---
title: Configuring forward proxy server settings
description: You can configure PingFederate to send web traffic, such as HTTP and HTTPS, so that it initiates through a forward proxy server.
component: pingfederate
version: 13.1
page_id: pingfederate:administrators_reference_guide:pf_configure_forward_proxy_server_settings
canonical_url: https://docs.pingidentity.com/pingfederate/13.1/administrators_reference_guide/pf_configure_forward_proxy_server_settings.html
llms_txt: https://docs.pingidentity.com/pingfederate/llms.txt
docs_for_agents: https://developer.pingidentity.com/build-with-ai/docs-for-agents.md
revdate: May 23, 2023
section_ids:
  steps: Steps
---

# Configuring forward proxy server settings

You can configure PingFederate to send web traffic, such as HTTP and HTTPS, so that it initiates through a forward proxy server.

## Steps

1. Edit the `<pf_install>/pingfederate/bin/run.properties` file.

2. Locate for the following properties:

   ```
   #http.proxyHost=<HTTP_PROXY_HOST>
   #http.proxyPort=<HTTP_PROXY_PORT>
   #http.proxyUser=<HTTP_PROXY_USER>
   #http.proxyPassword=<HTTP_PROXY_PASSWORD>
   #https.proxyHost=<HTTPS_PROXY_HOST>
   #https.proxyPort=<HTTPS_PROXY_PORT>
   #https.proxyUser=<HTTPS_PROXY_USER>
   #https.proxyPassword=<HTTPS_PROXY_PASSWORD>
   #http.nonProxyHosts=*.internal.com|localhost
   ```

3. (Optional) Configure forward proxy server settings for HTTP traffic:

   1. Remove the number sign (`#`) in front of `http.proxyHost` and `http.proxyPort`.

   2. Enter the host name or the IP address of the forward proxy server.

   3. To specify a username and password that are required to connect to the forward proxy server, uncomment `http.proxyUser` and `http.proxyPassword`.

   4. Enter the username and password credentials.

4. (Optional) Configure forward proxy server settings for HTTPS traffic:

   1. Remove the number sign in front of `https.proxyHost` and `https.proxyPort`.

   2. Enter the host name or the IP address of the forward proxy server.

   3. To specify a username and password that are required to connect to the forward proxy server, uncomment `https.proxyUser` and `https.proxyPassword`.

   4. Enter the username and password credentials.

      |   |                                                                                                                                                                                   |
      | - | --------------------------------------------------------------------------------------------------------------------------------------------------------------------------------- |
      |   | The `http.proxyUser` and `https.proxyUser` settings both support obfuscation and secret manager references. For more information, see [Secret managers](pf_secret_managers.html). |

      |   |                                                                                                                                                                                                                                                                                                                                                             |
      | - | ----------------------------------------------------------------------------------------------------------------------------------------------------------------------------------------------------------------------------------------------------------------------------------------------------------------------------------------------------------- |
      |   | You can obfuscate the password used to access the forward proxy server by running the obfuscate utility, located in the `<pf_install>/pingfederate/bin` directory:- `obfuscate.bat` for Windows

      - `obfuscate.sh` for LinuxUse the actual password as an argument and copy the entire result into the value for the password parameter in `run.properties`. |

5. (Optional) Configure an exclusion list:

   1. Remove the number sign in front of `http.nonProxyHosts`.
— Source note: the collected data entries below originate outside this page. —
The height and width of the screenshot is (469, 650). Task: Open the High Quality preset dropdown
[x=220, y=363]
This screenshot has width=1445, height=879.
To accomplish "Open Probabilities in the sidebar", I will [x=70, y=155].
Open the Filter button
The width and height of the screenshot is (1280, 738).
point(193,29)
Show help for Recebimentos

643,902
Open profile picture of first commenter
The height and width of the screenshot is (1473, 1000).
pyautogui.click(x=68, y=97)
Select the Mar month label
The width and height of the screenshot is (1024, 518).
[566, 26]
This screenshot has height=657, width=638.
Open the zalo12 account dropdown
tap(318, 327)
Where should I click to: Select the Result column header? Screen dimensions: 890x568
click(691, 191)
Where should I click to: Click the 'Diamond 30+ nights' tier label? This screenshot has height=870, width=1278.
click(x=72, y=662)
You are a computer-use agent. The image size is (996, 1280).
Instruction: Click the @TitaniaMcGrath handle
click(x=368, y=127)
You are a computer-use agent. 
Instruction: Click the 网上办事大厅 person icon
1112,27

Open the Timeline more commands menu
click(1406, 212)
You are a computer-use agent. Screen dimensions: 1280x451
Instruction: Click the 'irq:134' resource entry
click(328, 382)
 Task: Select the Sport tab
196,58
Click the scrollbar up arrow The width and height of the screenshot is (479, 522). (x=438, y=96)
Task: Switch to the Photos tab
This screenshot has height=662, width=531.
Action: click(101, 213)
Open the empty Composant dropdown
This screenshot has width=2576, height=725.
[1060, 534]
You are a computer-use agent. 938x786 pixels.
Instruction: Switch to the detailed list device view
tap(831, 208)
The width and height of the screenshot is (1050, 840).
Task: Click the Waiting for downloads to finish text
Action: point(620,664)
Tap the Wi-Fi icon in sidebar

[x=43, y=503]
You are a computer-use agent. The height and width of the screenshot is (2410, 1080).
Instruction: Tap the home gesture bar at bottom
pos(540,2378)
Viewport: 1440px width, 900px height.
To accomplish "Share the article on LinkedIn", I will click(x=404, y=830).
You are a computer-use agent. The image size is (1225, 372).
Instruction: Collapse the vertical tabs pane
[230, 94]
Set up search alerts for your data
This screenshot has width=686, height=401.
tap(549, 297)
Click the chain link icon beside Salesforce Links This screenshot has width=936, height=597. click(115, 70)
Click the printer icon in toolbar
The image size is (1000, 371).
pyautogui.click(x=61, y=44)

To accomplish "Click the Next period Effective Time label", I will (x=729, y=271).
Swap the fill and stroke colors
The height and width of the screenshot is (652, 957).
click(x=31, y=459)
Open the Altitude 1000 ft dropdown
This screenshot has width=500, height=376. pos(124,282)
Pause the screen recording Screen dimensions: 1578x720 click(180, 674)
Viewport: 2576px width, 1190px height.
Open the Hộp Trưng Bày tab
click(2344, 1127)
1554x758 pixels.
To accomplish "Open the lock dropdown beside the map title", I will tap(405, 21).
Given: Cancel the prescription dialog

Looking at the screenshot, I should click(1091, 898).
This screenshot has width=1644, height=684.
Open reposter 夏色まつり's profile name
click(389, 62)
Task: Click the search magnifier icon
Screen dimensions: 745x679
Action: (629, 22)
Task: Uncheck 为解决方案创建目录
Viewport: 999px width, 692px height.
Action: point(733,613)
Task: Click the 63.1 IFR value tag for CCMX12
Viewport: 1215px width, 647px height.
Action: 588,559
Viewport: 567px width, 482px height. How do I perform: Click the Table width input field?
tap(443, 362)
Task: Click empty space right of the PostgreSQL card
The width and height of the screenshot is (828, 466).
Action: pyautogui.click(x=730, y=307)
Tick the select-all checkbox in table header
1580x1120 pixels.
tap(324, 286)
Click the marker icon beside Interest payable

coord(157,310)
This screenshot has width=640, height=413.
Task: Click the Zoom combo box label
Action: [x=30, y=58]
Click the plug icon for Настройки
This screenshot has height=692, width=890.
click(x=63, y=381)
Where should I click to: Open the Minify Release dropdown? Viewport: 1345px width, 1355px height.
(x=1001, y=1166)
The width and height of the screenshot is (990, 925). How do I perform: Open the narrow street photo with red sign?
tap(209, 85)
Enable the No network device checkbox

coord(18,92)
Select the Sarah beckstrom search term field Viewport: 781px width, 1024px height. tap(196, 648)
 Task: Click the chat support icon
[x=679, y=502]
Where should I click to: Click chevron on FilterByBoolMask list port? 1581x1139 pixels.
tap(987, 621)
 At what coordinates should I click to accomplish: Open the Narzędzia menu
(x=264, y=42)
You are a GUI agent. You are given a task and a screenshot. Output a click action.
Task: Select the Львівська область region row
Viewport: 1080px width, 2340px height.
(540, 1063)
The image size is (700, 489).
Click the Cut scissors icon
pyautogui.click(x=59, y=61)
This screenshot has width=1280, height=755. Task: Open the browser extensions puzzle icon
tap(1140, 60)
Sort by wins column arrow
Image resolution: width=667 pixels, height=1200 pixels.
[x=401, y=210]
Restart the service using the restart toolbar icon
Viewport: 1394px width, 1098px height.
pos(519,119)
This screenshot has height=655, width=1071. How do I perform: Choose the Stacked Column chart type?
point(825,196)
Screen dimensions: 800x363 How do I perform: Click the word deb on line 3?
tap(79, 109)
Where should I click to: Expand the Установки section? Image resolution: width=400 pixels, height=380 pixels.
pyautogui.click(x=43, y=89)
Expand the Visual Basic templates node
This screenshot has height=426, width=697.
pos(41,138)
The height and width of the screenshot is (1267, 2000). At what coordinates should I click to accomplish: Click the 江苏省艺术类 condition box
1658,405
   2. Specify one or more destinations where PingFederate is not required to proxy its HTTP and HTTPS traffic through the forward proxy server.

   This property supports multiple values separated by the pipe character (`\|`) and the wildcard character (`#`) for pattern matching.\
   `*.example.com\|localhost`

6. (Optional) If you want to enable basic authentication for an HTTP or HTTPS target site, you can remove `Basic` from `jdk.http.auth.proxying.disabledSchemes=Basic`or`jdk.http.auth.tunneling.disabledSchemes=Basic`, respectively.

   |   |                                                                                                                                                                                       |
   | - | ------------------------------------------------------------------------------------------------------------------------------------------------------------------------------------- |
   |   | You should only use digest authentication with proxy servers. Basic authentication is not recommended because the proxy credentials are transmitted to the server without encryption. |

7. Save your changes.

8. Restart PingFederate.

For a clustered PingFederate environment, repeat these steps on each node.